Bronchoscopic diagnostic procedures such as TBNA (Trans-Bronchial Needle Aspiration) or EBUS (Endobronchial Ultrasound) guided TBNA are done in the bronchoscopy suite under conscious or deep sedation as a same day procedure. It offers minimal risk in comparison to a surgical procedure, mediastinoscopy, which is more invasive and is done in the operating room under general anesthesia. With this technique we can sample enlarged lymph glands in the chest under direct ultrasound guidance. This procedure is valuable in diagnosing new cancer or other lung diseases such as sarcoidosis or infection.
Autofluorescence bronchoscopy and Narrow Band Imaging (NBI) is used to diagnose precancerous lesions in the airway.
With the available ablative therapies such as Nd-YAG laser, APC, Cryotherapy, balloon dilation along with rigid bronchoscopy, we can resect tumor from the airways so the patients can breathe better. Similar techniques can be used to relieve shortness of breath in patients with tracheostenosis.
Patients with cancer who have fluid build-up between the chest wall and lung (Pleural Effusion) can benefit from indwelling pleural catheters (PleurX) or pleurodesis (adhesion of lung to chest wall) to relieve their shortness of breath. We do medical thoracoscopy without general anesthesia to obtain pleural biopsies and to do pleurodesis using talc.

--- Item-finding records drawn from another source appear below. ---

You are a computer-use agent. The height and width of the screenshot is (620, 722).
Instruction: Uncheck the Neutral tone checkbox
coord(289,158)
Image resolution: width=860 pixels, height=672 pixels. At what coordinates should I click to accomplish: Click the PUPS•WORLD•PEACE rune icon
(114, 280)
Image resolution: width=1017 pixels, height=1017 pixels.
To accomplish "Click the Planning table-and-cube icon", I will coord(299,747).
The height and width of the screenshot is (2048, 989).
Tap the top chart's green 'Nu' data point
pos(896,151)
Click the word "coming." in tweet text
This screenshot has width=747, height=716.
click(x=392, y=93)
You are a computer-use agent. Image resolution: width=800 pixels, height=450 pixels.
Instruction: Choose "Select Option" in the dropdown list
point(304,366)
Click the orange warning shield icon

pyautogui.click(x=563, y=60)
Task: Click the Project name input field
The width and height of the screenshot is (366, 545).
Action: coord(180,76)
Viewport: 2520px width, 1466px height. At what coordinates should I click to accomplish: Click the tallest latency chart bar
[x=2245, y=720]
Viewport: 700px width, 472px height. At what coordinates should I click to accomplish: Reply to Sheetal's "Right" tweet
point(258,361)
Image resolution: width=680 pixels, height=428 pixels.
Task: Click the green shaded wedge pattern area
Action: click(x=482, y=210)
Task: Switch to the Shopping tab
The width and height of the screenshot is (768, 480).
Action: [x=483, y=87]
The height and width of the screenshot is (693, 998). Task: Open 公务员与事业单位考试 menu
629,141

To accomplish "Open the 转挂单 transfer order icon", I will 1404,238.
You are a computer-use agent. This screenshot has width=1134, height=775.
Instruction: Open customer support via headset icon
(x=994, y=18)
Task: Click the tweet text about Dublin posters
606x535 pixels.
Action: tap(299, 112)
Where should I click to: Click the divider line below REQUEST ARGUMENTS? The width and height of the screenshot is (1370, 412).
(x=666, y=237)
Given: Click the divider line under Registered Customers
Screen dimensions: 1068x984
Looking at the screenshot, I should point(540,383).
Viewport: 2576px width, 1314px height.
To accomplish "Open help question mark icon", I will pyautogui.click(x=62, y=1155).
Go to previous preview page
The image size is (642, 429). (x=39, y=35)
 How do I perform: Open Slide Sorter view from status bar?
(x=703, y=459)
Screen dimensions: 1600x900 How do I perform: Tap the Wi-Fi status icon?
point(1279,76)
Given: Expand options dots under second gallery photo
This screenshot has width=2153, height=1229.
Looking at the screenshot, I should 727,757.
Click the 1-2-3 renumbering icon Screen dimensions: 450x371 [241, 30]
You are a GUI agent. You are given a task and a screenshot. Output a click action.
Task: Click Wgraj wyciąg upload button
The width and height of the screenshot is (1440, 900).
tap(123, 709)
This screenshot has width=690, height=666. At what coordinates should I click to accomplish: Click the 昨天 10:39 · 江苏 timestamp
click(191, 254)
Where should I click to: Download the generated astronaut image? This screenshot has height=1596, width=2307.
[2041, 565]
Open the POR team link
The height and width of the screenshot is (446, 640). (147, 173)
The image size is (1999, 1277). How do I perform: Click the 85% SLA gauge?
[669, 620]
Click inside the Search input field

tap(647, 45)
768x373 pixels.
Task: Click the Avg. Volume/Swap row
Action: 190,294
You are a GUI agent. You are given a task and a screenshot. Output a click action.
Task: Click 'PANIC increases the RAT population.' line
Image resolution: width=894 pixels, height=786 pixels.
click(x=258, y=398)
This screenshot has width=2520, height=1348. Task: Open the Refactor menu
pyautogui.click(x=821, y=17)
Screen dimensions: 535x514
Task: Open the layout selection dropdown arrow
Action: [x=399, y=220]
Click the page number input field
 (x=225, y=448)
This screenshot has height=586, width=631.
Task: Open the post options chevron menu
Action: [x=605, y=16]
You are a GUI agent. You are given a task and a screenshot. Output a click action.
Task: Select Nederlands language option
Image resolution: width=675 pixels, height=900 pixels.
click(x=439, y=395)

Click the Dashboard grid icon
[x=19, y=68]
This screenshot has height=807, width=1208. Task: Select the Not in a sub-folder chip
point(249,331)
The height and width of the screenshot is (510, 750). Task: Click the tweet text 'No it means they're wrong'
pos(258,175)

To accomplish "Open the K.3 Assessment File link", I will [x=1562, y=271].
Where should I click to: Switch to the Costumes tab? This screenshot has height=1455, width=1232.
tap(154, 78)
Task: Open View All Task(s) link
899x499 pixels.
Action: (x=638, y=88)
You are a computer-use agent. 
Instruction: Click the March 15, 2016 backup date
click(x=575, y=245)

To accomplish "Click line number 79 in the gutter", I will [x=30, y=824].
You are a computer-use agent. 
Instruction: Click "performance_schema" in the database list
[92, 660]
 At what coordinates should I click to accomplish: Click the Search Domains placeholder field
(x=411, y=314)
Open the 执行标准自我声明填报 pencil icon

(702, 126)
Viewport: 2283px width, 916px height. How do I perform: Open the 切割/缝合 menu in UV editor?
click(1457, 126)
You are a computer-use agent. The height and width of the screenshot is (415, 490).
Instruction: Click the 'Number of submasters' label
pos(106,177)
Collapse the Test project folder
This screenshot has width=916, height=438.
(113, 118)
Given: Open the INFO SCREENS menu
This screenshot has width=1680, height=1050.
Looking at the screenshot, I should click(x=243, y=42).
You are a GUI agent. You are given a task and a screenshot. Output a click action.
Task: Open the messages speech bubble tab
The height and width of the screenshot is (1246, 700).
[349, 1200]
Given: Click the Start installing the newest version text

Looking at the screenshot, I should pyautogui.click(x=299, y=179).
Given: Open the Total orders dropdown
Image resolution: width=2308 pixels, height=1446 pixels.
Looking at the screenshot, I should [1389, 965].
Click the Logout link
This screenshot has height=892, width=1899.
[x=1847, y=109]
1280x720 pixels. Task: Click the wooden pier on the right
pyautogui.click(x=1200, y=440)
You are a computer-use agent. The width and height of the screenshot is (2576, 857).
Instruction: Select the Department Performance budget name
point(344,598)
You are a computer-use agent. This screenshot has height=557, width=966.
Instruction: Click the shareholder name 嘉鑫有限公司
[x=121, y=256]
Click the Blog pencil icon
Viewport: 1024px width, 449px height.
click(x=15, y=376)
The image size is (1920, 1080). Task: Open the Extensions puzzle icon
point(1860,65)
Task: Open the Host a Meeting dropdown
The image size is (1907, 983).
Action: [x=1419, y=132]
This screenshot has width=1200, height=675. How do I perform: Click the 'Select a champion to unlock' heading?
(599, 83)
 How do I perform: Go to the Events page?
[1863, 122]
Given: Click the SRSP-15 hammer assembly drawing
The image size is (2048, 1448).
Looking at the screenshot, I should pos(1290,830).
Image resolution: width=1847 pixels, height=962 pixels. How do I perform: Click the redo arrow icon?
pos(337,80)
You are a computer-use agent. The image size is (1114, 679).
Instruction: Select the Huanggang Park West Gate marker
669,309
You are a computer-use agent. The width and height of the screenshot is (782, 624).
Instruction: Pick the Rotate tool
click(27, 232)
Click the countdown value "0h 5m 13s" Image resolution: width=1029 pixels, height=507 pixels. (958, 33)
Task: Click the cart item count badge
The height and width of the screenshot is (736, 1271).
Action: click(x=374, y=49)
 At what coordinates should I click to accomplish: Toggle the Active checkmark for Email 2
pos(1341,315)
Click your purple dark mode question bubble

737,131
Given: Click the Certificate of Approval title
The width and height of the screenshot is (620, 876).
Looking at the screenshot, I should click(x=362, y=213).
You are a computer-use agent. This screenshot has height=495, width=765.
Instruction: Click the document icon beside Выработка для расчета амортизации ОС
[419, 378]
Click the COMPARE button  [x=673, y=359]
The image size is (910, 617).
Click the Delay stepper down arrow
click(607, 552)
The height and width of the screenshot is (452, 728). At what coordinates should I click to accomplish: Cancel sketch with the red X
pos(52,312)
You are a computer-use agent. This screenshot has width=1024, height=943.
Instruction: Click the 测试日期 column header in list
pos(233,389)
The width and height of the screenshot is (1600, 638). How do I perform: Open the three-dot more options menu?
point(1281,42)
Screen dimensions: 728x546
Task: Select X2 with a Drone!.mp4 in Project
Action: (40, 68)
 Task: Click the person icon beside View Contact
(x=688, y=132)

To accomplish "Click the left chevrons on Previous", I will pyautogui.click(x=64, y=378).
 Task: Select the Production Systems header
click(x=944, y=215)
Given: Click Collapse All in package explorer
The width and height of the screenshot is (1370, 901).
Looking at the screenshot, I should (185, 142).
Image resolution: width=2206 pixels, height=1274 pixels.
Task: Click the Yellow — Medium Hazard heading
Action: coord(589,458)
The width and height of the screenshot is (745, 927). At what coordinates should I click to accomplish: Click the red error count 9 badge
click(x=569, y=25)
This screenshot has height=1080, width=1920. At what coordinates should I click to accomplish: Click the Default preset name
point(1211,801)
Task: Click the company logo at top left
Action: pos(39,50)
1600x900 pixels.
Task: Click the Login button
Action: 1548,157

We can also biopsy a lung mass with a needle or biopsy forceps. Occasionally, we use fluoroscopic guidance which is available in the bronchoscopy suite. We are using Electromagnetic Navigational Bronchoscopy to obtain diagnostic tissue from hard to reach peripheral lung nodules or masses. Cytopathology is available at bedside to determine if we obtained enough diagnostic tissue during the procedure.
We routinely use ultrasound to localize pleural fluid before draining it (thoracentesis) to minimize complications such as lung collapse. The ultrasound examination is done by the same pulmonologist who does the procedure.
Rigid bronchosopy involves placing a rigid tube in the airways (trachea or bronchi) under general anesthesia. Various indications include removal of foreign bodies, placement of stents, tumor debulking, dilation of airway obstruction. We do this procedure in the operating room.
We place all kinds of airway stents including self-expanding metallic stents such as ultraflex, Silcone stents such as Dumon stents, dynamic Rusch Y stent, Polyflex and Alveolus stents. We use both rigid and flexible bronchoscopes to place these stents. Stents can be placed in trachea or bronchus (link) when there is stenosis or if there is obstruction by malignant tumor. Before stent placement we do construct a 3-D image and also use laser and rigid bronchoscope to remove tumor before placing a stent.
We have started Bronchial Thermplasty procedure to treat asthma. Currently our site is also approved to use endobronchial valves for the treatment of continuous air leak (broncho-pleural fistula). Our center manages any complicated benign tracheal stenosis cases in close conjunction with Ear, Nose Throat and thoracic surgeons.
Percutaneous tracheostomy is done on patients who need long term ventilator support. We do tracheostomy on our ICU patients. Between January 2006 and January 2009 we have done more than 220 tracheostomies. With our experience and safety records we are currently doing tracheostomy on obese, coagulopathic patient and other high risk patients. We also follow patients with chronic tracheostomy and mange their complications.